Output the data below verbatim, starting at the line that contains "The image size" and ending at the end of the data, with both ends included. Omit the pictures from your answer.
┌─ THE DATA
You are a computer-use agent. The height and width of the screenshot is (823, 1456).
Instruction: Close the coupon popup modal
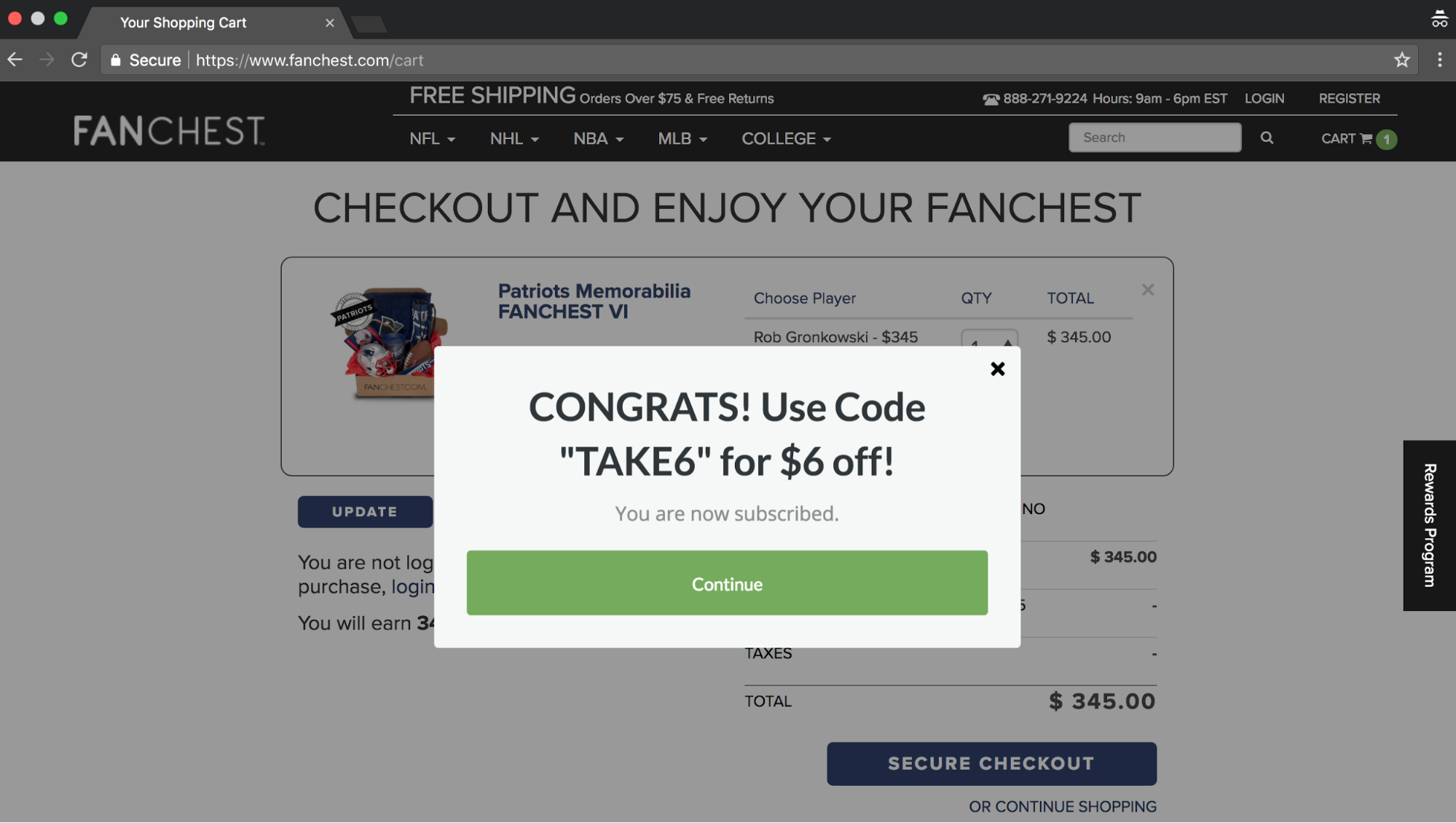point(997,369)
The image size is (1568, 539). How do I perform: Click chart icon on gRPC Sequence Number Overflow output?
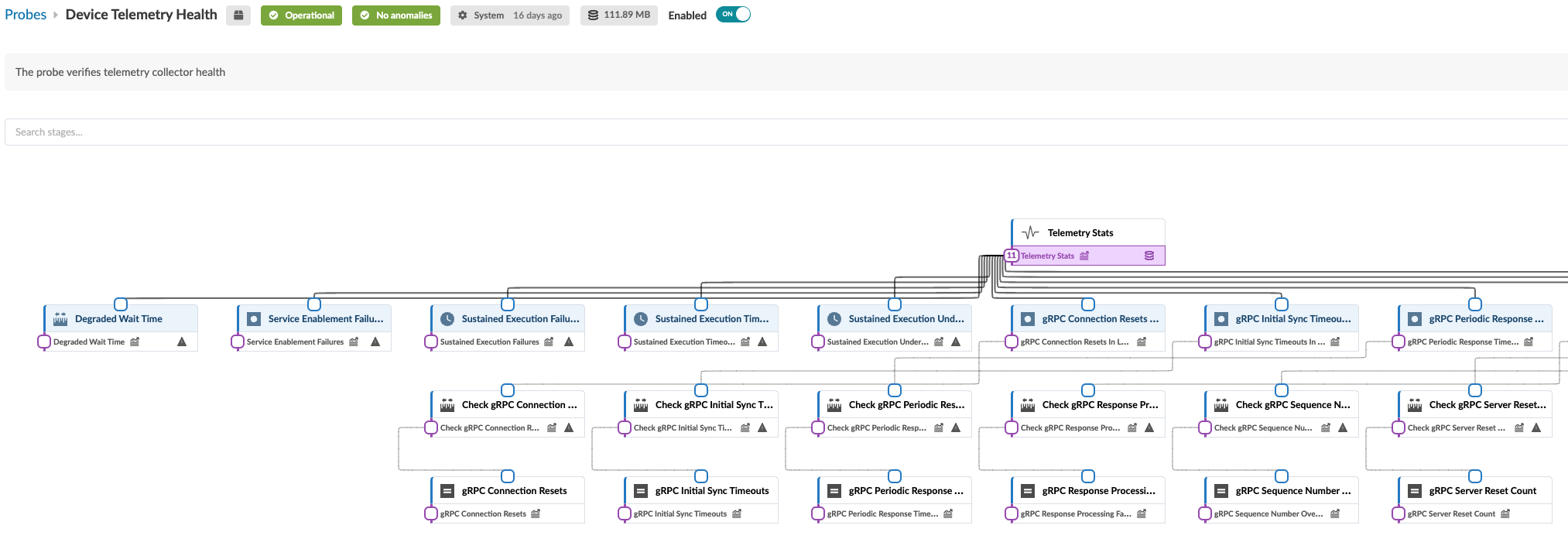click(1335, 513)
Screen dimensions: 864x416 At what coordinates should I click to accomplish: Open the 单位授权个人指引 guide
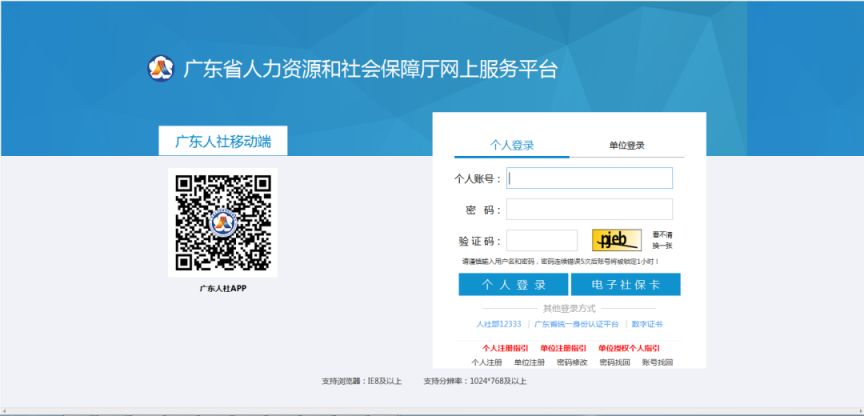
└─
== RESULT ==
The image size is (1568, 539). How do I perform: Click chart icon on gRPC Sequence Number Overflow output?
click(1335, 513)
Screen dimensions: 864x416 At what coordinates should I click to accomplish: Open the 单位授权个人指引 guide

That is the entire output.